Complete step-by-step answer :
We have to calculate the no. of children and total money each child got using the matrix method.
Let the no. of children is x and money each child got is y.
Total amount all the children will get is $xy$
When the no. of children are 8 less $x - 8$, then the money each child got would be Rs. 10 more $y + 10$
Then the total money would become $\left( {x - 8} \right)\left( {y + 10} \right) \to (1)$
When the no. of children are 16 more $x + 16$, then the money each child got would be Rs.10 less $y - 10$
Then the total money would become $\left( {x + 16} \right)\left( {y - 10} \right) \to (2)$
The money is not changed so the equations 1 and 2 will be equal to $xy$
$\left( {x - 8} \right)\left( {y + 10} \right) = xy \\\ \to xy + 10x - 8y - 80 = xy \\\ \to 10x - 8y = 80 \\\ \to 5x - 4y = 40 \to eq(3) \\\ \left( {x + 16} \right)\left( {y - 10} \right) = xy \\\ \to xy - 10x + 16y - 160 = xy \\\ \to - 10x + 16y = 160 \\\ \to - 5x + 8y = 80 \\\ \to 5x - 8y = - 80 \to eq(4) \\\$
Writing equations 3 and 4 in matrix forms
Let the matrix A consists of the coefficients of x and y in equations 3 and 4, so the matrix A will be A = \left[ {\begin{array}{*{20}{c}} 5&{ - 4} \\\ 5&{ - 8} \end{array}} \right] and the matrix B consists of the values of equations and 4, so the matrix B will be B = \left[ {\begin{array}{*{20}{c}} {40} \\\ { - 80} \end{array}} \right] and the matrix X contains the variables x and y, so the matrix X will be X = \left[ {\begin{array}{*{20}{c}} x \\\ y \end{array}} \right]

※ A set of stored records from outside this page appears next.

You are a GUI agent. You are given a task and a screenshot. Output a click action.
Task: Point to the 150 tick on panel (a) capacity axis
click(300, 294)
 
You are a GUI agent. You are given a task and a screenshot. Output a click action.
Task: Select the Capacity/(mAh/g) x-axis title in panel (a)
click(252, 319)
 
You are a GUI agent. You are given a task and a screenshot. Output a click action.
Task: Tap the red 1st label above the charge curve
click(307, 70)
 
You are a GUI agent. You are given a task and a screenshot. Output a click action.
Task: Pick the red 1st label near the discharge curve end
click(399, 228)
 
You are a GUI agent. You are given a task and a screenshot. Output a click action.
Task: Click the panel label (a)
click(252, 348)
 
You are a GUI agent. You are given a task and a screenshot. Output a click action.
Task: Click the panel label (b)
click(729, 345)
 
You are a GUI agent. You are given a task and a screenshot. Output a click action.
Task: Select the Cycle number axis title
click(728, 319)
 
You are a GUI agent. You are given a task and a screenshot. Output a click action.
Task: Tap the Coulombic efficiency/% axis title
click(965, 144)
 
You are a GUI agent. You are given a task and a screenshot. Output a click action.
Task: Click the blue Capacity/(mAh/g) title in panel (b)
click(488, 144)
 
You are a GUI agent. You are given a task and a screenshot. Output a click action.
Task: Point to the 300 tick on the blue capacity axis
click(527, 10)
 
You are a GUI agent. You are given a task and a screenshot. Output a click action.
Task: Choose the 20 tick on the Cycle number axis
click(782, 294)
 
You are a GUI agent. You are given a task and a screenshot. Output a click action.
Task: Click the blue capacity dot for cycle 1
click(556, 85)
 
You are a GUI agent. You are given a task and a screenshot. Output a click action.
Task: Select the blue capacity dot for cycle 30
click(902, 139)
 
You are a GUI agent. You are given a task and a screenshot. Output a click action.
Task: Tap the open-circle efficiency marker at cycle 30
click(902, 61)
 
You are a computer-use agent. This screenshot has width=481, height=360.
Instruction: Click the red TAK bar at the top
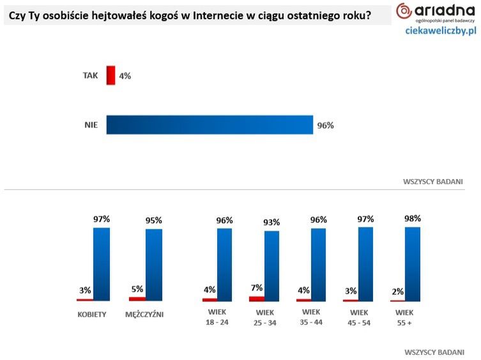[x=111, y=75]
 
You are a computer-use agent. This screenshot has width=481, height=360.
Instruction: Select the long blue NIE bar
[x=210, y=125]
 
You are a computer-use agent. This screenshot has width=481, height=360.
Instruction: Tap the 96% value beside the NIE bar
[x=325, y=125]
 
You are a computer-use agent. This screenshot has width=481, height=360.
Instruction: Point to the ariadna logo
[x=436, y=12]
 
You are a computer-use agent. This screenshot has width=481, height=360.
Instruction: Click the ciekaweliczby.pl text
[x=441, y=31]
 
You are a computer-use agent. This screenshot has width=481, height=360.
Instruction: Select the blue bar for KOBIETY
[x=102, y=263]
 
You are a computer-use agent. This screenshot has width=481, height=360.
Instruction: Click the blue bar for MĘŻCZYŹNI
[x=154, y=264]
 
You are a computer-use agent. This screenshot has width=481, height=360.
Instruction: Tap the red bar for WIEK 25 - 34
[x=257, y=299]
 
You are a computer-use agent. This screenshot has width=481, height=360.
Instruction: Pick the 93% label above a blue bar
[x=271, y=223]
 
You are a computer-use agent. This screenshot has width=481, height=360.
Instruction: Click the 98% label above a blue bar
[x=413, y=218]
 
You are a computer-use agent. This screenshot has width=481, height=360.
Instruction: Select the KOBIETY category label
[x=91, y=314]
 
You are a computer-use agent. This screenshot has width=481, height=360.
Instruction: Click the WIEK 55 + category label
[x=404, y=318]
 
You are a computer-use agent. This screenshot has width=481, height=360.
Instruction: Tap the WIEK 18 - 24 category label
[x=217, y=318]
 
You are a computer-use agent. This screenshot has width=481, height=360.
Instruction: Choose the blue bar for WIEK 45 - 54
[x=365, y=263]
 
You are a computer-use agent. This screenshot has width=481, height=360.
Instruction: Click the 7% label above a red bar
[x=257, y=288]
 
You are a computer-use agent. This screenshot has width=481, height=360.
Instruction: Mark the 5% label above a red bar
[x=137, y=289]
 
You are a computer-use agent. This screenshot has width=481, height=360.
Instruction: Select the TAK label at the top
[x=91, y=75]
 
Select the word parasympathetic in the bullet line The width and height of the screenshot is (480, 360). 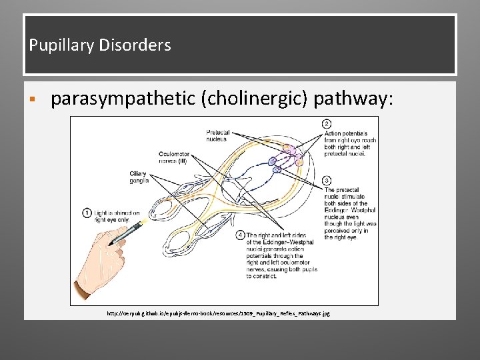point(123,99)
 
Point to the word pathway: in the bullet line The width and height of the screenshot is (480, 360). point(354,99)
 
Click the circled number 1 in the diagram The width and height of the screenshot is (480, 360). point(87,213)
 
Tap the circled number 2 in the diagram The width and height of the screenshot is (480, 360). point(327,124)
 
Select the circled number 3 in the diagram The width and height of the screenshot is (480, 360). point(327,181)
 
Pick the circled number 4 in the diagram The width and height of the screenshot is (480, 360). point(241,235)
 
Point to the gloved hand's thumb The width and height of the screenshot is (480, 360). point(113,253)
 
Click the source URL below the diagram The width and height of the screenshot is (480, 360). point(218,313)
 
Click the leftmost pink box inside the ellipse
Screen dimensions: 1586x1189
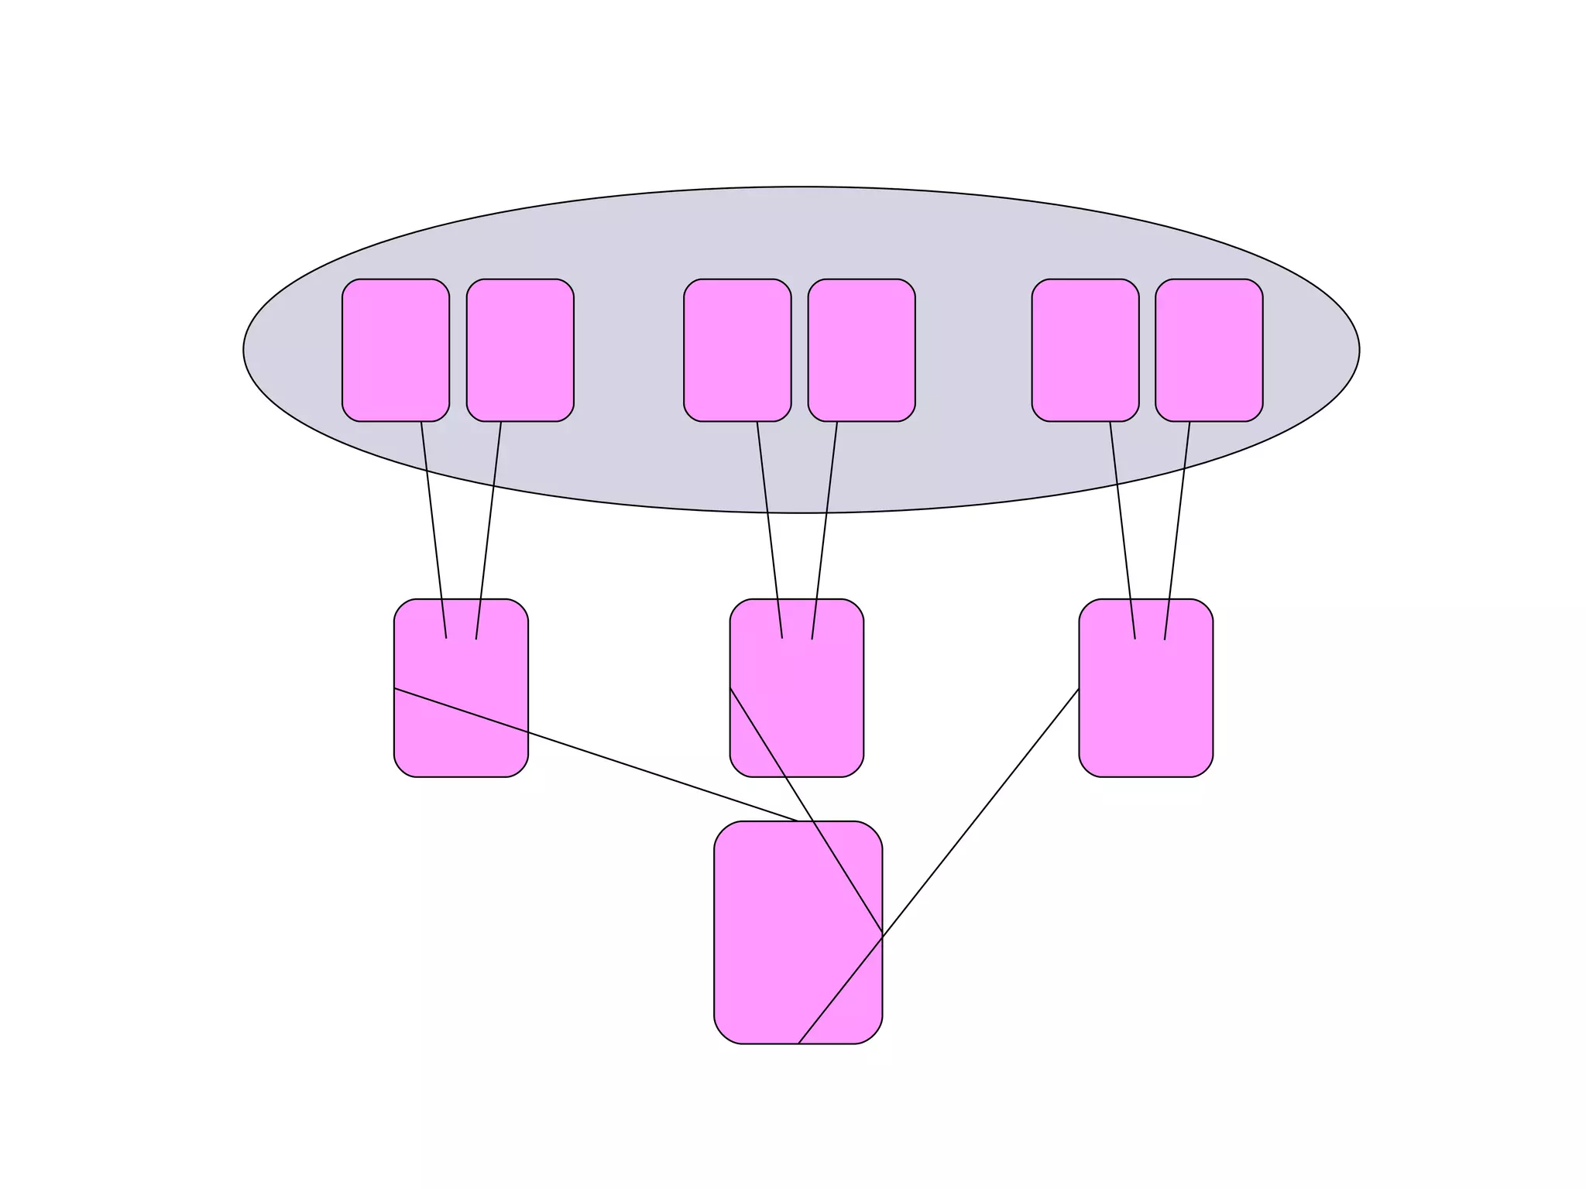[396, 350]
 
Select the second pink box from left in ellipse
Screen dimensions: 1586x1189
[520, 350]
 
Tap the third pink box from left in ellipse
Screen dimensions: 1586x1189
[737, 350]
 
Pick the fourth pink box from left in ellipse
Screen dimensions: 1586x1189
[861, 350]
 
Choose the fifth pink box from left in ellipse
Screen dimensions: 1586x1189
[1085, 350]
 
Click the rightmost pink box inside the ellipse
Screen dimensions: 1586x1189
[1209, 350]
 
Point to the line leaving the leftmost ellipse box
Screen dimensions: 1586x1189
[434, 530]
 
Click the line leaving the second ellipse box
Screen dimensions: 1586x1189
[489, 530]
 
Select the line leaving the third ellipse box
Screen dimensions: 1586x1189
[770, 530]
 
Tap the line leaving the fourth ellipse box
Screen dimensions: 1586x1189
[825, 530]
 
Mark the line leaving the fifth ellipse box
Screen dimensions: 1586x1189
[1123, 530]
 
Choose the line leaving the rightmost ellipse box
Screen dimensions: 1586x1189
[1177, 530]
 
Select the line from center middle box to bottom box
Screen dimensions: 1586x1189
[805, 809]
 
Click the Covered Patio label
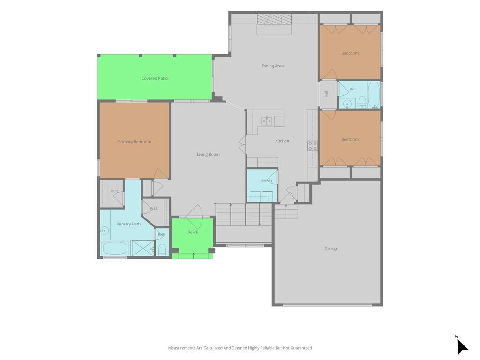154,78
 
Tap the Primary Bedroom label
135,142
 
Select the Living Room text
208,154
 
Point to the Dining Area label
272,66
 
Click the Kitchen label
282,141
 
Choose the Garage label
331,248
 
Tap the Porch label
193,232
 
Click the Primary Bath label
128,224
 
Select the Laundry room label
266,180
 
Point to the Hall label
327,94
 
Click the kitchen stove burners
313,146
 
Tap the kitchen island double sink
267,121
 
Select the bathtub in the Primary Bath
115,248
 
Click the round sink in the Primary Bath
105,230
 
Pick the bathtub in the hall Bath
374,94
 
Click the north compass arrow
462,346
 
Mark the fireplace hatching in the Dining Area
274,19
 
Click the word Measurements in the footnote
182,348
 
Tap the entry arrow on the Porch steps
194,255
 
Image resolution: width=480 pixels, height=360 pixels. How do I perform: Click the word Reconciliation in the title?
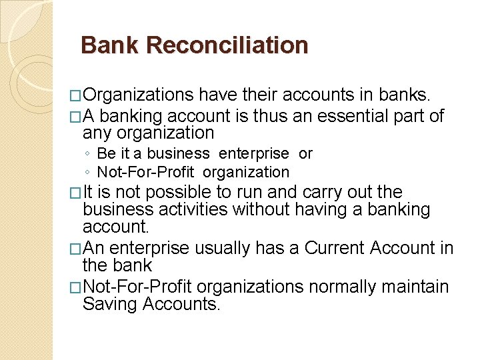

Therefore we can write equations 3 and 4 as
$AX = B \\\ X = {A^{ - 1}}B \\\$
To find the values of x and y we have to first find the value of inverse of matrix A. If matrix A is
A = \left[ {\begin{array}{*{20}{c}} a&b; \\\ c&d; \end{array}} \right],adj\left( A \right) = \left[ {\begin{array}{*{20}{c}} d&{ - b} \\\ { - c}&a; \end{array}} \right] \\\ {A^{ - 1}} = \dfrac{1}{{\det A}}adj\left( A \right) \\\ A = \left[ {\begin{array}{*{20}{c}} 5&{ - 4} \\\ 5&{ - 8} \end{array}} \right] \\\ \det A = \left( { - 40 + 20} \right) = - 20 \\\ adj\left( A \right) = \left[ {\begin{array}{*{20}{c}} { - 8}&{ - \left( { - 4} \right)} \\\ { - 5}&5 \end{array}} \right] = \left[ {\begin{array}{*{20}{c}} { - 8}&4 \\\ { - 5}&5 \end{array}} \right] \\\ {A^{ - 1}} = \dfrac{1}{{ - 20}}\left[ {\begin{array}{*{20}{c}} { - 8}&4 \\\ { - 5}&5 \end{array}} \right] = \dfrac{1}{{20}}\left[ {\begin{array}{*{20}{c}} 8&{ - 4} \\\ 5&{ - 5} \end{array}} \right] \\\ X = {A^{ - 1}}B \\\ \to X = \dfrac{1}{{20}}\left[ {\begin{array}{*{20}{c}} 8&{ - 4} \\\ 5&{ - 5} \end{array}} \right]\left[ {\begin{array}{*{20}{c}} {40} \\\ { - 80} \end{array}} \right] \\\ \to \left[ {\begin{array}{*{20}{c}} x \\\ y \end{array}} \right] = \dfrac{1}{{20}}\left[ {\begin{array}{*{20}{c}} {320 + 320} \\\ {200 + 400} \end{array}} \right] = \dfrac{1}{{20}}\left[ {\begin{array}{*{20}{c}} {640} \\\ {600} \end{array}} \right] \\\ \to \left[ {\begin{array}{*{20}{c}} x \\\ y \end{array}} \right] = \left[ {\begin{array}{*{20}{c}} {\left( {\dfrac{{640}}{{20}}} \right)} \\\ {\left( {\dfrac{{600}}{{20}}} \right)} \end{array}} \right] = \left[ {\begin{array}{*{20}{c}} {32} \\\ {30} \end{array}} \right] \\\ \therefore x = 32,y = 30 \\\
The no. of children is 32, money each student got initially is Rs.30
Total amount= $32 \times 30 = Rs.960$

Note : In a 2×2 matrix A, the adjoint of A can be found by swapping the diagonal elements a, d and putting negatives in front of b and c. In transpose of a matrix, the rows and columns are reversed whereas the inverse of a matrix is such that when it is multiplied by the original matrix it must result in an identity matrix. So do not confuse between inverse and transpose of a matrix.